Records Block Start

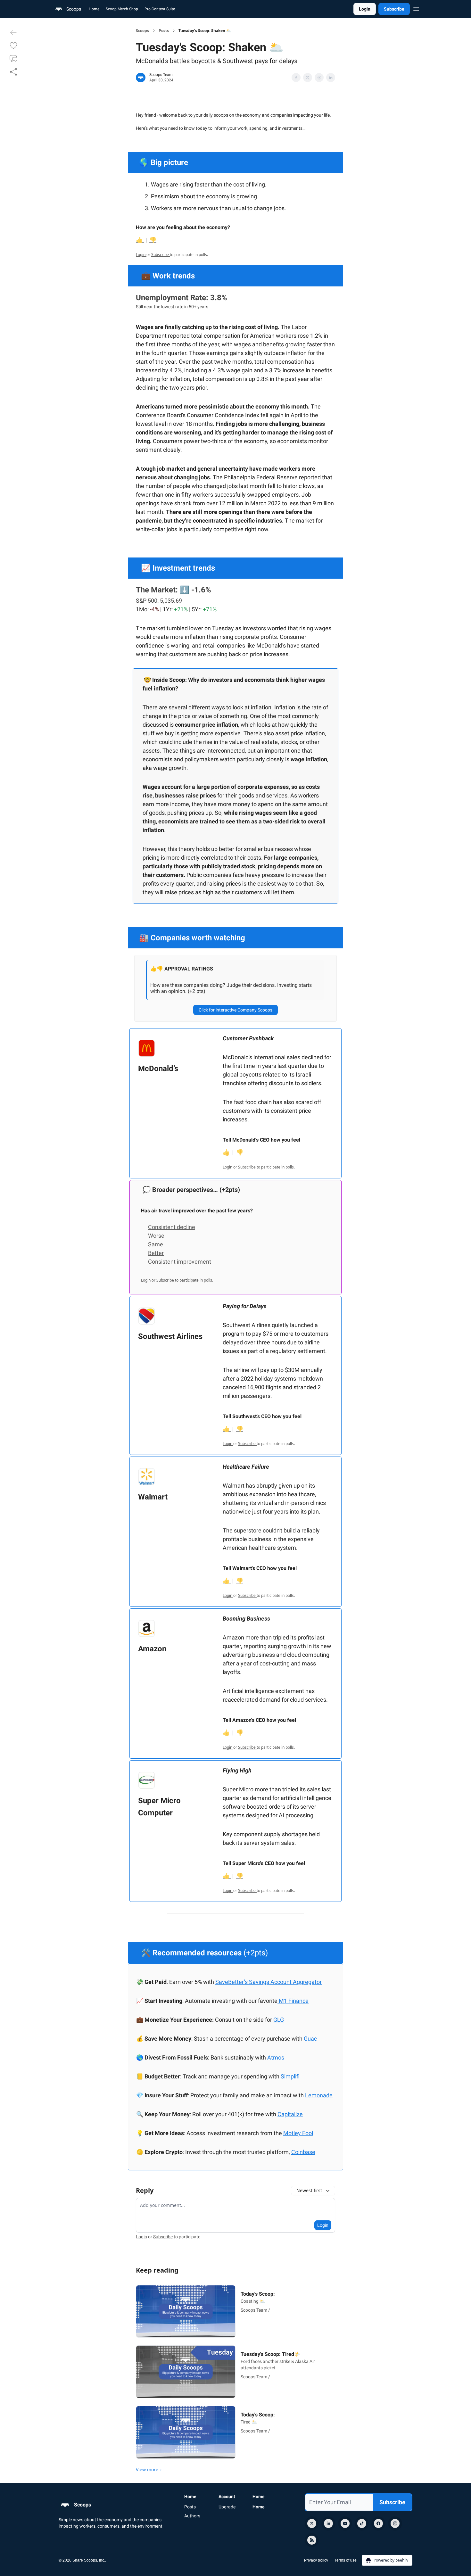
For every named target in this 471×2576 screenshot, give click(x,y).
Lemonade (319, 2095)
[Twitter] (312, 2523)
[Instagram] (395, 2523)
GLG (278, 2019)
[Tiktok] (362, 2523)
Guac (310, 2038)
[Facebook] (378, 2523)
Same (155, 1244)
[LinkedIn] (328, 2523)
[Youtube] (345, 2523)
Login (364, 9)
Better (156, 1253)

Records Block End

(Exercise): Output exactly the lines of the data that run from the one containing "Guac (310, 2038)" to the very last line, and no others.

(Answer to this task):
Guac (310, 2038)
[Facebook] (378, 2523)
Same (155, 1244)
[LinkedIn] (328, 2523)
[Youtube] (345, 2523)
Login (364, 9)
Better (156, 1253)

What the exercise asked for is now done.